Friday, 30 August 2013

More responses to the Syria votes

The truth is rarely pure and never simple (Wilde). Guido and some media commentators are presenting the defeat of the government's motion last night as a clear challenge to Cameron's leadership. To be sure, there are pretenders to the throne in the list of Tory rebels, but I detect various other strands. There are those Conservatives who object on principle to military adventures where there is no measurable gain to our own interests. There were also many who could see missile strikes doing more harm than good, which is my view.

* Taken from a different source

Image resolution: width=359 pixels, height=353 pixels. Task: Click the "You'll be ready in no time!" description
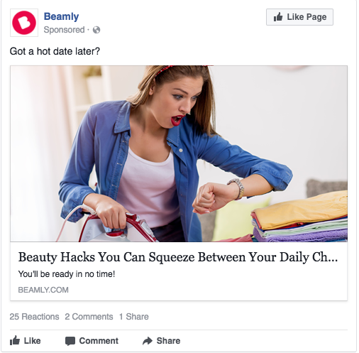click(67, 274)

When an Israeli commander used an internationally-deprecated incendiary chemical on civilians in Gaza, there were no calls to use military means to discourage Israel from deploying white phosphorus shells in future - nor should there have been. (Though there was a good case for impeaching those responsible as war criminals, and I was disappointed that the government moved to give immunity in the UK to such dubious visitors.) World opinion, following an international judicial inquiry, succeeded, albeit over three years later. The key to stopping the oppression in Syria is the Russian government. They have shown that their support for Bashar al-Assad is not unconditional, and the West should work upon that.

We should also double our efforts on the humanitarian front.

The entire ministerial team at the Department for International Development seems to have absented itself from the votes. They tackle the humanitarian issues of conflict day-to-day and also have to keep channels open to administrations throughout the world. I believe that to be seen to be endorsing military action in the middle east would hamper their work, and that they therefore took a practical and ethical decision, not a party political one.

There are calls for the prime minister to sack Justine Greening. This is unlikely because, to be consistent, he would also have to remove coalition members Steve Webb at DWP and deputy government whip Jenny Willott, who also were absent from the vote. Both are doing good jobs.